The only exception to the above description was an airborne system known as “AFMAG” that was developed by S. H. Ward and others in the 1960's. (S. H. Ward et al. AFMAG-Applications and Limitations. Geophysics, Vol. XXXI, No. 3 (June 1966), pp. 576–605.) This system utilized the natural electromagnetic fields generated by lightning events occurring in distant electrical storms. These storms can provide a source for electromagnetic energizing of the ground, primarily in the frequency range of 20 Hz. to 500 Hz. Useable frequencies down to about 3 Hz. exist but high quality receiving coils and coil anti-vibration mountings are required for the lower frequencies. These were apparently not available in the AFMAG system.
Although the AFMAG system showed some promise, it did not achieve sufficient commercial acceptance to survive for more than a short period. Amongst the various problems of the system was the absence of the sophisticated instrumentation and digital data acquisition and processing systems that were not available at that time. Also and very importantly, there was a lack of adequate technology for suppressing the prime sources of noise, such as angular vibration of the detection coils in the presence of a strong magnetic field in the earth. The latter is associated with a motor generator effect that can detect a millionth of a degree of angular vibration.

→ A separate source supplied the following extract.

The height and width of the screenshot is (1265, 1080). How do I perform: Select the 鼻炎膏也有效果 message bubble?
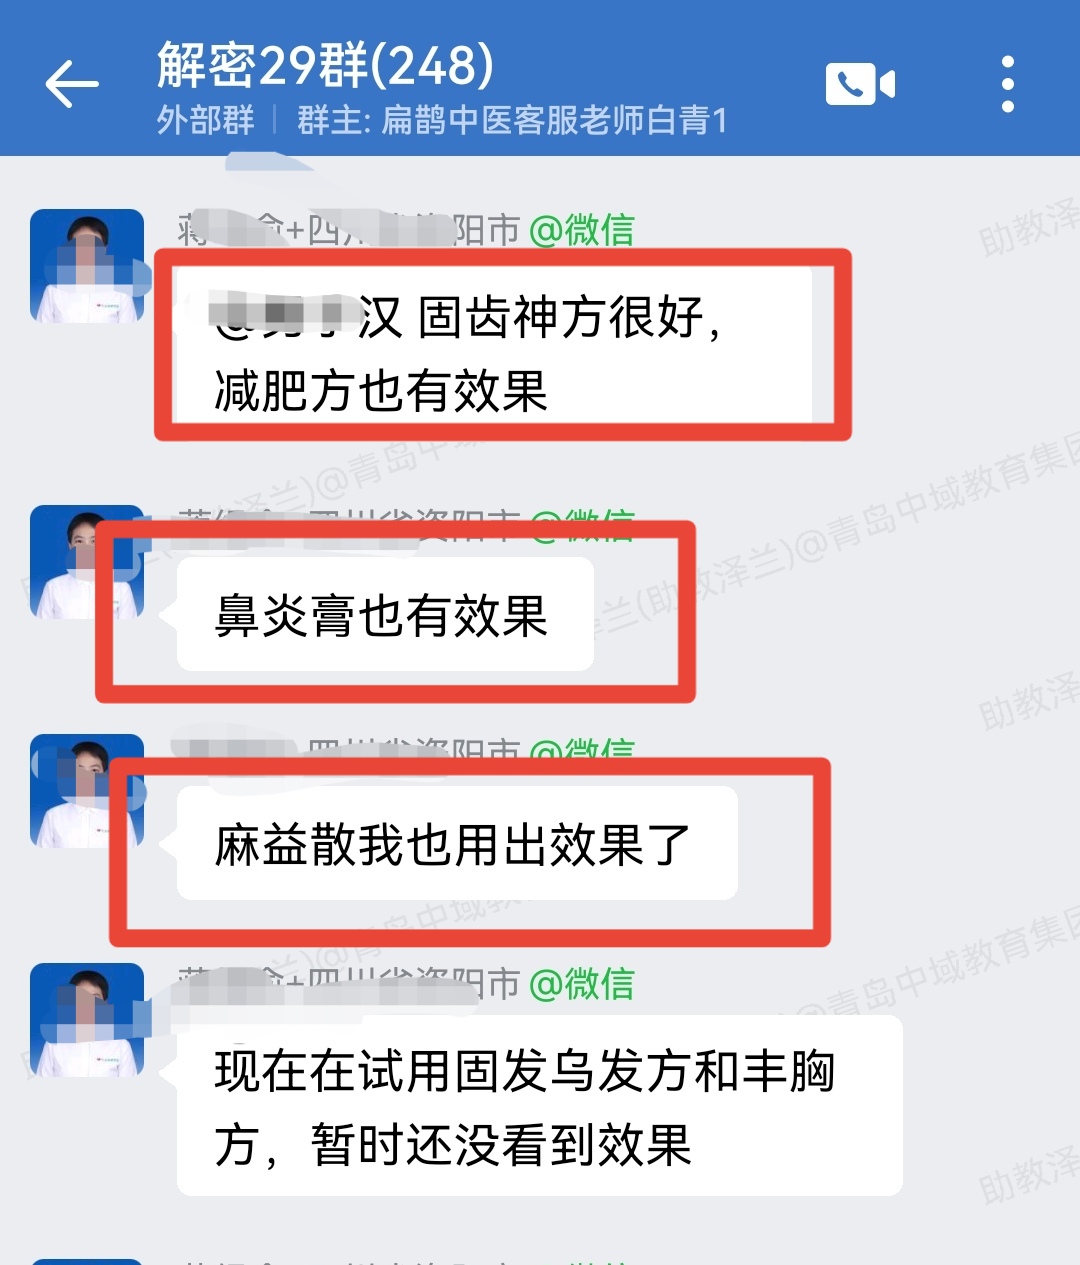tap(385, 614)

The AFMAG system was also restricted to the use of audio frequency fields and did not employ extremely low frequency and much more powerful natural magnetotelluric fields, as used in the present invention. Just as importantly, the AFMAG system as well as all other airborne electromagnetic systems, past or present, did not make use of the valuable data available in the electric field components of electromagnetic fields.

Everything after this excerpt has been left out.